TASK ITEM ::
Please set down the data word for word; images do not go in the copy.

Extracted data entries ::
BEGIN

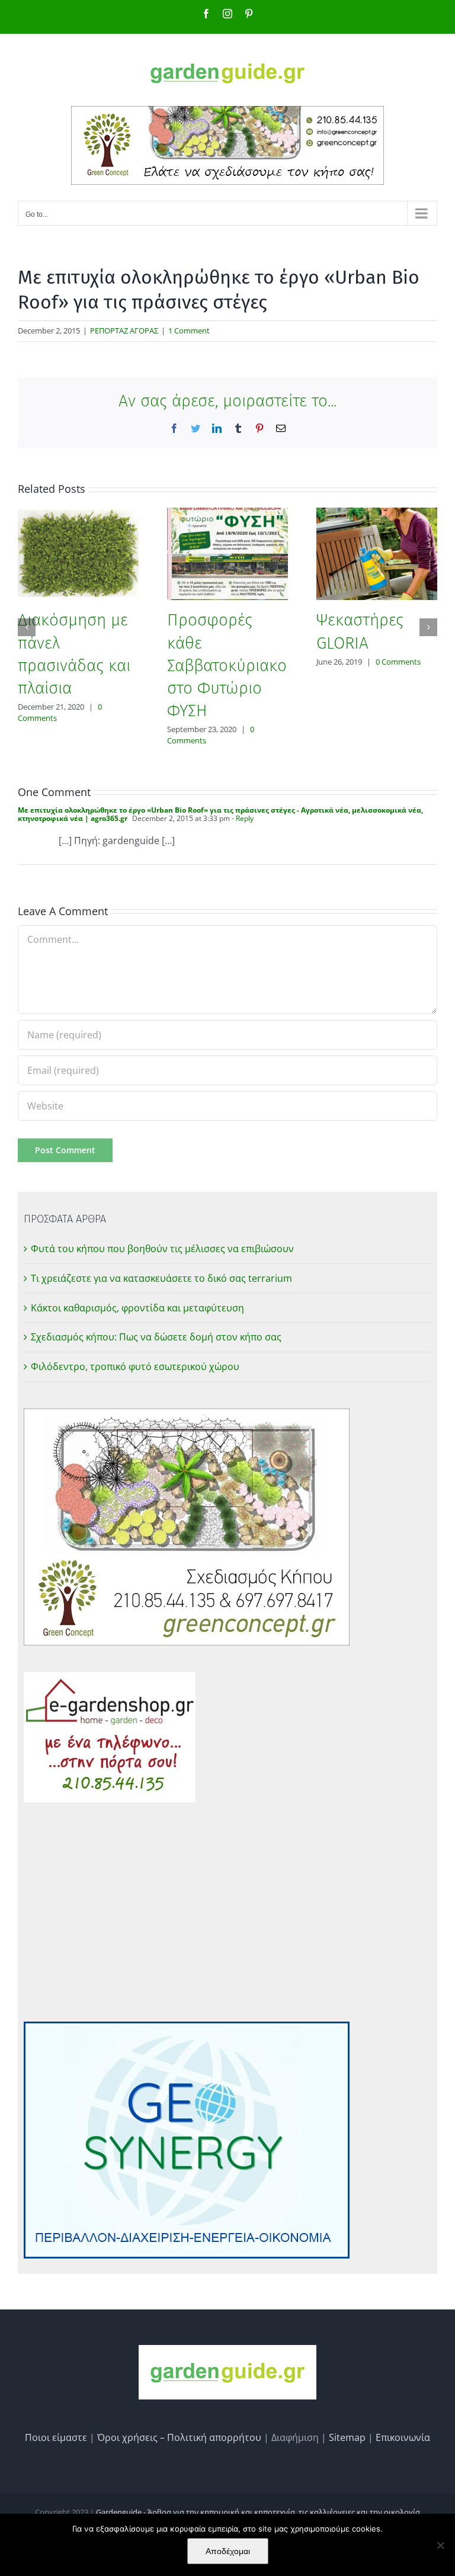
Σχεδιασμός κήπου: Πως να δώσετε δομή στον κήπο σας (156, 1336)
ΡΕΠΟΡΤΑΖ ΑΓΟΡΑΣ (124, 330)
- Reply (242, 818)
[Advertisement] (227, 1912)
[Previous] (27, 627)
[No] (440, 2545)
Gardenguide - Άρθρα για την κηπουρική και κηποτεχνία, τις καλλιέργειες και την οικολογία (258, 2512)
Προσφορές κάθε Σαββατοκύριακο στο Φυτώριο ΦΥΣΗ (227, 665)
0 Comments (398, 661)
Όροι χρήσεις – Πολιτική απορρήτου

END

RESPONSE FOR THIS EXERCISE ::
Σχεδιασμός κήπου: Πως να δώσετε δομή στον κήπο σας (156, 1336)
ΡΕΠΟΡΤΑΖ ΑΓΟΡΑΣ (124, 330)
- Reply (242, 818)
[Advertisement] (227, 1912)
[Previous] (27, 627)
[No] (440, 2545)
Gardenguide - Άρθρα για την κηπουρική και κηποτεχνία, τις καλλιέργειες και την οικολογία (258, 2512)
Προσφορές κάθε Σαββατοκύριακο στο Φυτώριο ΦΥΣΗ (227, 665)
0 Comments (398, 661)
Όροι χρήσεις – Πολιτική απορρήτου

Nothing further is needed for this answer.